«Матизик» бодро двигался по кольцевой. Возможно, минутами ранее, я установил личный рекорд, договорившись в (19:35 вечера) доехать от генерала Петрова до 18 квартала Юнусабада за четыре тысячи сумов.
Соавтор рекорда поставил было какой-то шансон тюремно-лагерной тематики.
Меня удивляет тяга водителей такси к слезливым и лживым блатным песням о какой-то тюремной романтике, страдающей маме, далёкой любимой. Нет никакой тюремной романтики. Поездив на свиданки и поразвозив передачи в колонии общего и строгого режима до самого Навои, точно знаю: никому не нужно ни года, ни месяца, ни дня и ни часа такого опыта. Туберкулез, цирроз, унижения и ранняя смерть.
Почти все, на 90%, бешагачские мои одноклассники, соседи и знакомые, кто имел от одной до четырех «ходок» покоятся на кладбище «Камолон». Алика (Алима) и Федю (Февзи) убили на зоне, Батыр (некогда красавец и спортсмен) умер от передоза вместе с двумя такими бешагачскими парнями. Махмуд, младший брат одноклассницы, умер недавно, в прошлом году. Таких примеров тьма.
Один неплохой в общем-то, но очень дерзкий бешагачский парень по молодости и дурости успел отсидеть за кражу, а потом и за то, что порезал ножом нескольких человек. Затем остепенился, стал работать, купил «Жигули», таксовал, кормил семью.
Помню, стою у стыка улиц Байналмилал и Фурката, а мимо, на другой стороне улицы, за рулем «Жигулей» едет он.
— Го-о-о-оп! – Закричал я.
Его вообще-то в классных журналах школы 90 обозначали как Гаппор. Но для всех бешагачских он был Гоп.
Как-то звонит одноклассник Аман ко мне в Индианаполис, штат Индиана.
— К тебе Гоп хочет приехать. Поможешь найти ему работу?
— Конечно, помогу. Но кто его с двумя судимостями-то пустил в США?
— Это не тот, Гоп, у которого, кстати, не две, а три судимости, а другой, лысоватый.
— А, понял, Бутылка что ли? Он ещё в футбол хорошо играл.
— Да не, футболист это Вася, который Абдувасит-боксер.
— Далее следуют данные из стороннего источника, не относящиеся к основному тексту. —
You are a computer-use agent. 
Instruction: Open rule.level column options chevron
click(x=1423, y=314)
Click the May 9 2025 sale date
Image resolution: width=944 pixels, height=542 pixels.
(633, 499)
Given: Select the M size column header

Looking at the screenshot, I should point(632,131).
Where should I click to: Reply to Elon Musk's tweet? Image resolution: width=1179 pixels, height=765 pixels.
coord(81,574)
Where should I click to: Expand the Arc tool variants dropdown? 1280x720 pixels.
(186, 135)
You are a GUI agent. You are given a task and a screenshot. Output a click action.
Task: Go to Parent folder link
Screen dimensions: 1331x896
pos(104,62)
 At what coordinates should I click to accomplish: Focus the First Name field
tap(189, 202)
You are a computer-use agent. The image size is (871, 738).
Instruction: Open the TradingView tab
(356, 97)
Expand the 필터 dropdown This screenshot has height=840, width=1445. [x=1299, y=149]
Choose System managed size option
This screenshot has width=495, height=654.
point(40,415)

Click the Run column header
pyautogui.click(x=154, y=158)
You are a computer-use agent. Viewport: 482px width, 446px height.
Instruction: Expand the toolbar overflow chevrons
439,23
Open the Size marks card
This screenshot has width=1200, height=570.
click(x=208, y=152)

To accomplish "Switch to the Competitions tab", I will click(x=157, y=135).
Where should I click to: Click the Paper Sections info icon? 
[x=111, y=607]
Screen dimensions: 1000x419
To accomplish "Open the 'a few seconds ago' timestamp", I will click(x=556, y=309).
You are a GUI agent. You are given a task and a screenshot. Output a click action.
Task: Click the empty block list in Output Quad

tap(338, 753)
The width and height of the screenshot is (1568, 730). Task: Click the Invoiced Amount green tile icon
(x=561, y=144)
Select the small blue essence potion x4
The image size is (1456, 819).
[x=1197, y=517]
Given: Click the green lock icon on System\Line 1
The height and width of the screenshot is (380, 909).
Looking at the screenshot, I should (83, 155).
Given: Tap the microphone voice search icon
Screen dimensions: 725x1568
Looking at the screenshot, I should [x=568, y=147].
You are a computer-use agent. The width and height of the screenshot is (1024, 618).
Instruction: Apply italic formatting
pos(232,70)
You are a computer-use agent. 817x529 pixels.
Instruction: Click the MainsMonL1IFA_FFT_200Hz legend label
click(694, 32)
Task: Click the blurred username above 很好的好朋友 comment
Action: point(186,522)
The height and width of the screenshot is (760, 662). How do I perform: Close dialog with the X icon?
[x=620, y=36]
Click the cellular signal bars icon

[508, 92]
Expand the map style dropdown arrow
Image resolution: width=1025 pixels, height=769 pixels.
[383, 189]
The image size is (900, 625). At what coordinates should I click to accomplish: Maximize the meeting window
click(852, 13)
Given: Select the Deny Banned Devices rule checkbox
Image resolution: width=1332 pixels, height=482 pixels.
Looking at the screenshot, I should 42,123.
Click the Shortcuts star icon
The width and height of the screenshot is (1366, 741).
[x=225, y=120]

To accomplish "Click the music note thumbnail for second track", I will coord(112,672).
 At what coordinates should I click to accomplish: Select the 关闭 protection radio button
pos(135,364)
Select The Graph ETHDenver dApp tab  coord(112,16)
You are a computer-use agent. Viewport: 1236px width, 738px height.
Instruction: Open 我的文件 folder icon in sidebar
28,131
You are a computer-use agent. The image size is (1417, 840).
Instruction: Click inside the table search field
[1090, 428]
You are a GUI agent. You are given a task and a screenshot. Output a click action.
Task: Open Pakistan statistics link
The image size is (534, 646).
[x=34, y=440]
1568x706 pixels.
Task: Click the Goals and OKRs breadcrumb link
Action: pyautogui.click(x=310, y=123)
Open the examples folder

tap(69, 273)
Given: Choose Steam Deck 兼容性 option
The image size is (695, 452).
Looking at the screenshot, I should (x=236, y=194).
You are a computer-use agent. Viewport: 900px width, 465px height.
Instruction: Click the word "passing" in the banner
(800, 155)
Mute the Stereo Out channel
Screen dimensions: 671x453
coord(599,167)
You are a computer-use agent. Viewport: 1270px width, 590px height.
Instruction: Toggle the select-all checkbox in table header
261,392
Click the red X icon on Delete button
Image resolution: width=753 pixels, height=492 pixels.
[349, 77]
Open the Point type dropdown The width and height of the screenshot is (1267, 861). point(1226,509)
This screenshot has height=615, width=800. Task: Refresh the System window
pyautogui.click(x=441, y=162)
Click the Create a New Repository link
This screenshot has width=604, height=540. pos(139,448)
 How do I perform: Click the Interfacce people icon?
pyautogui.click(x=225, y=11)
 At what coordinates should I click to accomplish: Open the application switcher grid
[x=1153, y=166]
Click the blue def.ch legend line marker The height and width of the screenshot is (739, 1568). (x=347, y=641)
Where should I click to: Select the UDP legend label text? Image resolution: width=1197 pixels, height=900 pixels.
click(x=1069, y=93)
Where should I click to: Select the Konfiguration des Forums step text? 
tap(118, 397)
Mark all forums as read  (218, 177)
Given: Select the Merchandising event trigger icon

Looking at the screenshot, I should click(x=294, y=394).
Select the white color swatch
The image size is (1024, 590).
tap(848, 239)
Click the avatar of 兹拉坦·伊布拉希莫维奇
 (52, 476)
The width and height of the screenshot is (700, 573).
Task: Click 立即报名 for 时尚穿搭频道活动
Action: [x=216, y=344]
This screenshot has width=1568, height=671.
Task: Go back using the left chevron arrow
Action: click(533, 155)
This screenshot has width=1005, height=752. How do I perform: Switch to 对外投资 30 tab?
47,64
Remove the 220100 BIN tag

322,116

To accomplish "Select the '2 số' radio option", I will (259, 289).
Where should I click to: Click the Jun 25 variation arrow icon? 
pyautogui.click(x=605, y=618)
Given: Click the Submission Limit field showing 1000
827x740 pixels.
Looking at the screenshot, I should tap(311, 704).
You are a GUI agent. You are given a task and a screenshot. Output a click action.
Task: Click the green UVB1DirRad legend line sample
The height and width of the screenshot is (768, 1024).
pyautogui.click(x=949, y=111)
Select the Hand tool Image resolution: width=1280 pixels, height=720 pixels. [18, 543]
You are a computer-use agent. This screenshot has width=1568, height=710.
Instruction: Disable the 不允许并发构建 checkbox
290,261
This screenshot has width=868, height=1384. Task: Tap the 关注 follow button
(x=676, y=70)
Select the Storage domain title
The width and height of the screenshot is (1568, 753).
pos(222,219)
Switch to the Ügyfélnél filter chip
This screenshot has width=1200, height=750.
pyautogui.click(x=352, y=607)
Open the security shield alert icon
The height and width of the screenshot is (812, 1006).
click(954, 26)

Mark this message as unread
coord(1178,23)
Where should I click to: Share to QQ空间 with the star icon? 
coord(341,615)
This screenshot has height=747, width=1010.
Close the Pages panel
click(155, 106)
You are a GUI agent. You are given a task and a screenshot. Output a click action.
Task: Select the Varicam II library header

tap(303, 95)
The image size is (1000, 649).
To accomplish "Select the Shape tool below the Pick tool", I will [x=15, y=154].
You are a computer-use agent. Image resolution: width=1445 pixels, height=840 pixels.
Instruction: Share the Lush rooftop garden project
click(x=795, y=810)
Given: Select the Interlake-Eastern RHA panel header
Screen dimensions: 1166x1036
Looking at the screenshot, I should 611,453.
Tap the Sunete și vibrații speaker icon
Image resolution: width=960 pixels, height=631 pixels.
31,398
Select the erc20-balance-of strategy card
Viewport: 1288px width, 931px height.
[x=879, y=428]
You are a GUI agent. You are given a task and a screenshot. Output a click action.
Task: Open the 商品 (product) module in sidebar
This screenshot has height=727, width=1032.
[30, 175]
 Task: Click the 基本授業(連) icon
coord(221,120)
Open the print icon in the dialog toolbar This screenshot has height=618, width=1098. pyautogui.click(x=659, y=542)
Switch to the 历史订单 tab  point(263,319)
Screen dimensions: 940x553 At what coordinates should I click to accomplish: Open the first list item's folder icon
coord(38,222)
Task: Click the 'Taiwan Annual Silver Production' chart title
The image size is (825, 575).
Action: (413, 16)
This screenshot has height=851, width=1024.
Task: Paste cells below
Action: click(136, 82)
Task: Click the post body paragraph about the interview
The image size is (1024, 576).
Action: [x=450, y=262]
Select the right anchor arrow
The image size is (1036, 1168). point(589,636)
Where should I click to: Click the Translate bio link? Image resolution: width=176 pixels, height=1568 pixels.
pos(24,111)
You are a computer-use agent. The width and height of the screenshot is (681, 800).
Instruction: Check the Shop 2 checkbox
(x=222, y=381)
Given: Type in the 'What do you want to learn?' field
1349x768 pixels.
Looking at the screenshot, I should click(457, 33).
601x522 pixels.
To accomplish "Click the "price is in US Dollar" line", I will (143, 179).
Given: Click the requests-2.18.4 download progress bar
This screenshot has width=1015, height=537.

А Бутылка — это Батыр, брат другого Гопа. А я говорю тебе про Гопа, Балык который.
Так и не понял я: кто ко мне едет: Бутылка, Вася или Балык. Я вспомнил Балыка только тогда, когда он вышел из автобуса Greyhound в даунтауне Индианаполиса. Нашел ему работу. В штате Айова. Он оттуда сбежал через два месяца и звонил мне уже из Нью-Йорка, где устроился садовником, помощником по дому и водителем у каких-то американцев. Оттуда его уже самого поперли за что-то. Говорил, за недостаточное знание английского. Потом Гаппор звонил из Флориды.
— Я работаю дилером, — сказал Балык из тысячемильного далека.
«Во даёт»,- подумал я. Дилером. «Ни фига себе, дилер».
— Развожу пиццу, имею хорошие чаевые, — продолжал дилер.
Как я понял из расспросов, Гоп, который не тот Гоп, работал не дилером, а в деливери, развозчиком пиццы.
Он и сейчас где-то там, за океаном.
Помню, стою у стыка улиц Байналмилал и Фурката, а мимо в «Жигулях» едет он.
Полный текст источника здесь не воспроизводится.